WORK INSTRUCTIONS -
1. In the debate passage, which roads does Lord Hanningfield name as places where people get stuck in traffic?
2. Copy word for word everything in the debate passage from "Lord Hanningfield: We" down to "unable to move.".
3. Decide whether each statement agrees with the debate passage, answering yes or no and quoting the words that settle it. (a) Lord Hanningfield describes being stuck in traffic as a once-a-year experience. (b) The speaker before Lord Hanningfield states that the amendment cannot be accepted. (c) Lord Hanningfield says there is consensus in support of the wording of the amendment.

----- SOURCE -----

Of course I accept that there may be a positive side to the matter. Inevitably, the law is there to identify what is not permissible. Through the Highway Code we could identify certain features enabling good behaviour to be interpreted in different ways. I shall have to reflect further on the matter. I certainly shall return to it. I recognise the strength of the debate. However, I hope that the Committee will recognise that we cannot accept the amendment. I hope that the noble Lord will withdraw it.

Lord Hanningfield: We have had an interesting debate. Generally, there seems to be a consensus in support of the thrust of what I am proposing if not the wording of the amendment. I know of cases where important meetings to discuss vulnerable children or elderly people have not taken place because those who were due to attend those meetings were not able to communicate a quick message that they could not reach the relevant meeting in time as they were stuck in a traffic jam. That is not a once-a-year experience; it is more than a once-a-week experience for people who live not necessarily in rural Essex but on the A12, A11, M11 or M25. At times you will be stuck for 20 minutes or so unable to move.

----- INFORMATION SHOWN -----

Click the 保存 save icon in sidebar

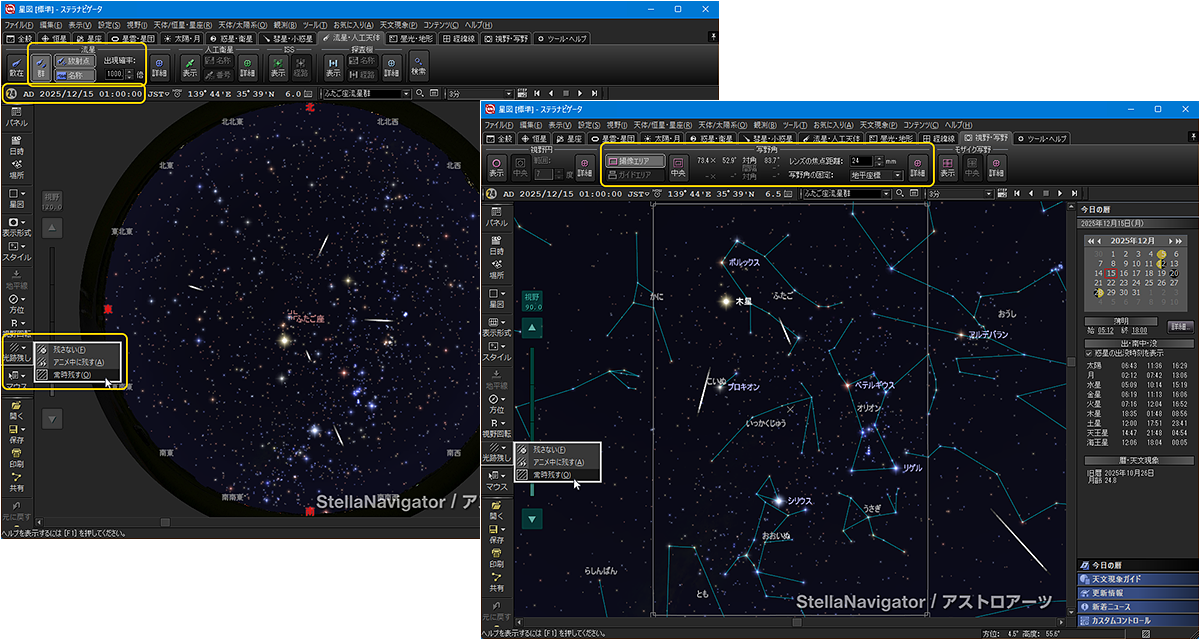(496, 530)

-----

THE RESPONSES -
1. The A12, A11, M11 and M25.

2.
Lord Hanningfield: We have had an interesting debate. Generally, there seems to be a consensus in support of the thrust of what I am proposing if not the wording of the amendment. I know of cases where important meetings to discuss vulnerable children or elderly people have not taken place because those who were due to attend those meetings were not able to communicate a quick message that they could not reach the relevant meeting in time as they were stuck in a traffic jam. That is not a once-a-year experience; it is more than a once-a-week experience for people who live not necessarily in rural Essex but on the A12, A11, M11 or M25. At times you will be stuck for 20 minutes or so unable to move.

3.
(a) No: "That is not a once-a-year experience; it is more than a once-a-week experience"
(b) Yes: "we cannot accept the amendment"
(c) No: "in support of the thrust of what I am proposing if not the wording of the amendment"